The Nicaraguan Canal Agreement: A Study of a Contemporary Investment Agreement and the Historical Patterns that Helped Shape It

Detta är en Uppsats för yrkesexamina på avancerad nivå från Lunds universitet/Juridiska institutionen

Sammanfattning: In December 2014, Nicaragua officially launched one of the world’s largest engineering projects in history, as construction began on a 278 km transoceanic canal with an estimated cost of US$50 billion. To implement and finance the project, Nicaragua has made an agreement with the foreign investor HKND that has received widespread attention and critique. The purpose of this thesis is to examine this agreement and explain its content through an historical examination of the development of international rules on the protection of foreign property. The first part of the thesis examines the most important provisions of the Nicaraguan canal agreement with respect to the rights and obligations of each party, focusing on the provisions of the agreement that affect the regulatory and legislative capacity of the state of Nicaragua. It draws the conclusion that the agreement is heavily tilted in favor of the foreign investor. The agreement grants generous rights to HKND, enables the corporation to steer Nicaraguan legislation and protects it against any costs that might result from Nicaraguan legislation and regulation.
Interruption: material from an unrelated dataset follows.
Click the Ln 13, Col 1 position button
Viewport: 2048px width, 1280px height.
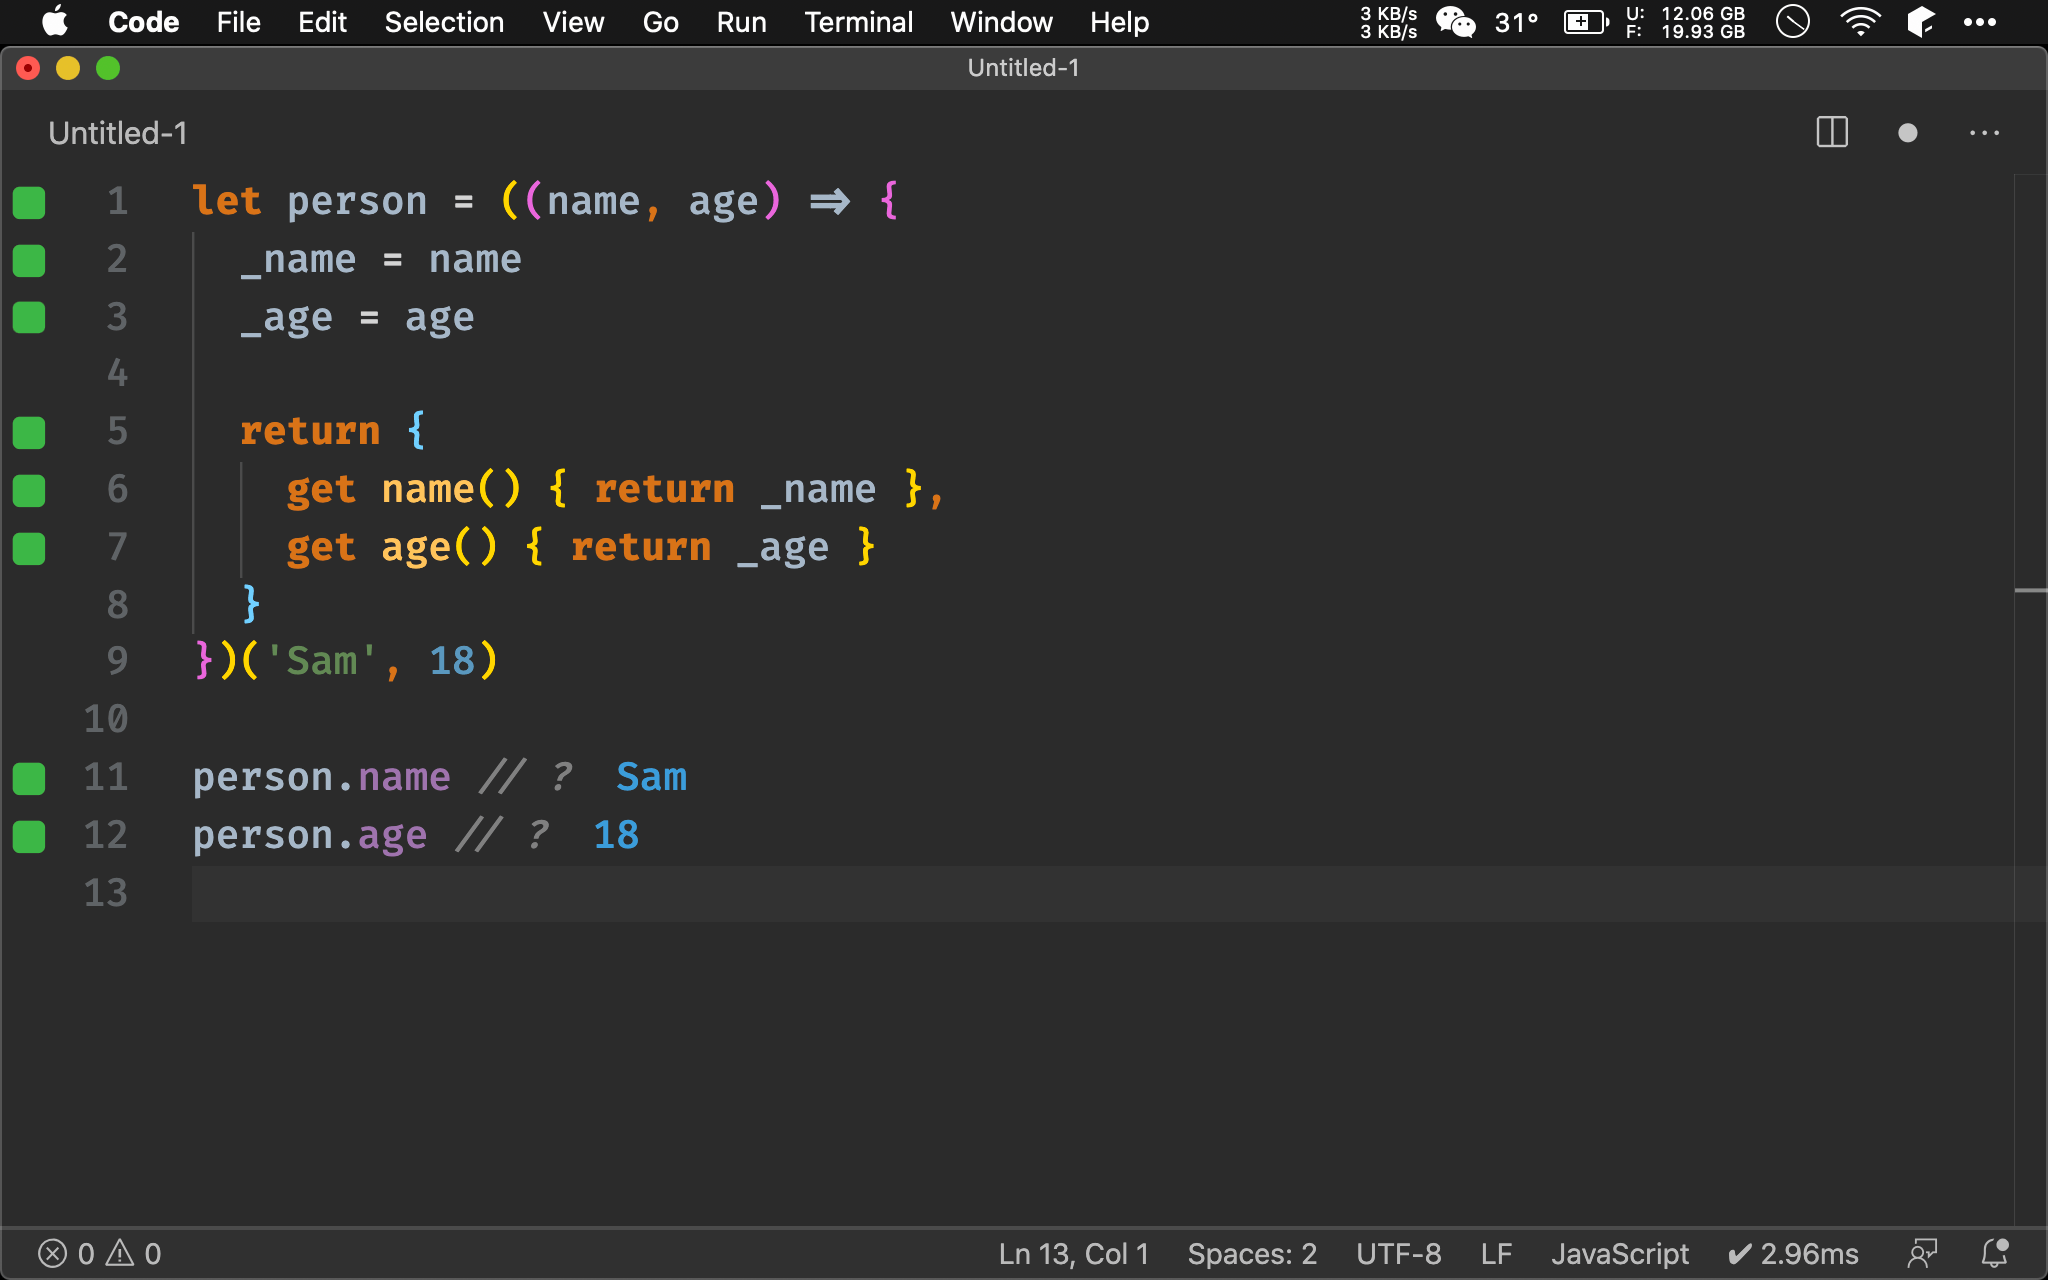click(1073, 1253)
Drawing on theories that form part of Third World Approaches to International Law (TWAIL), the second part of the thesis seeks to explain the imbalances in the agreement based on a historical examination of the development of international rules on the protection of foreign property. By identifying characteristic features of the legal protection of foreign investments throughout history, the thesis finds that this development has been characterized by fundamental conflicts of interests between capital-exporting states and capital-importing states. These conflicts have resulted in international legal rules and principles that generally protect the interests of foreign investors against the interests of host states. The conclusion is drawn that historical legal developments have contributed to the inequities identified in the Nicaraguan canal agreement by exacerbating already existing inequities on a legal level. The thesis finds that the tensions and controversies that surround the agreement are fundamentally not new. Rather, the agreement’s content and existence manifest the fundamental conflicts of interest that have dominated international investment law from its emergence to the present.